• **GIVEN PROBLEM**: Reproduce every line of the items below word for word, leaving out the pictures.

┄┄┄┄┄┄┄┄┄┄

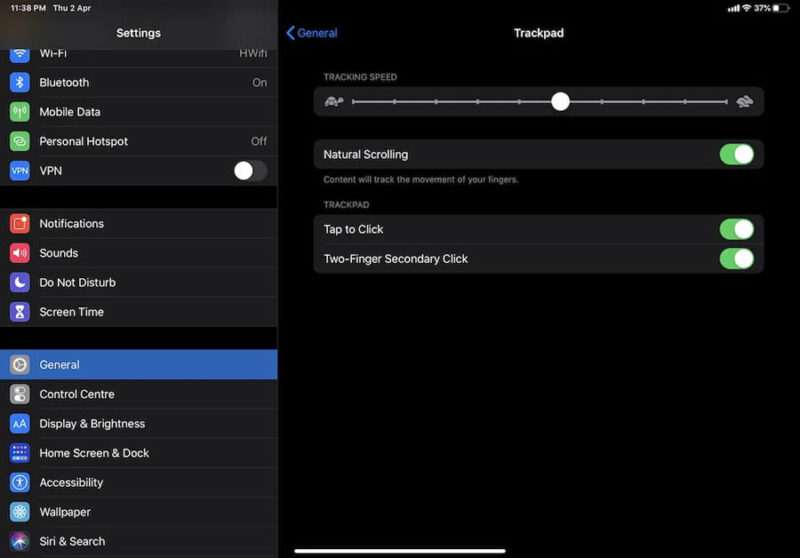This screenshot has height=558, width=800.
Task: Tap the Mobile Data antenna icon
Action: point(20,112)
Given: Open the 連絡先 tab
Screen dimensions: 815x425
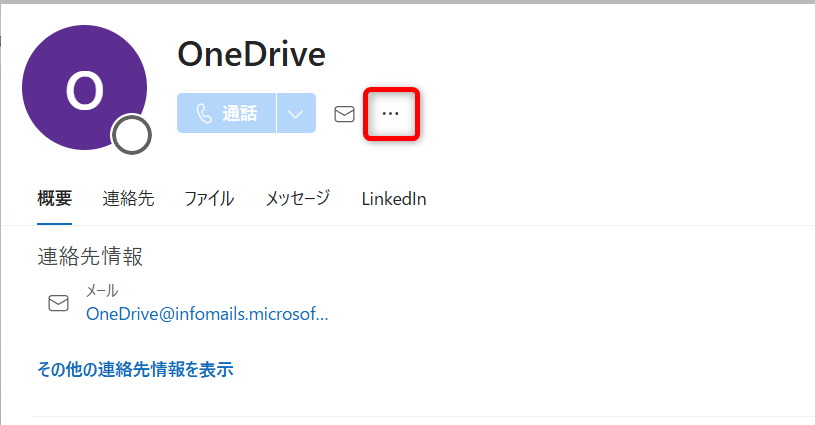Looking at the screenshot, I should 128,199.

┄┄┄┄┄┄┄┄┄┄

• **EXERCISE OUTPUT**:
This screenshot has height=558, width=800.
Task: Tap the Mobile Data antenna icon
Action: point(20,112)
Given: Open the 連絡先 tab
Screen dimensions: 815x425
Looking at the screenshot, I should 128,199.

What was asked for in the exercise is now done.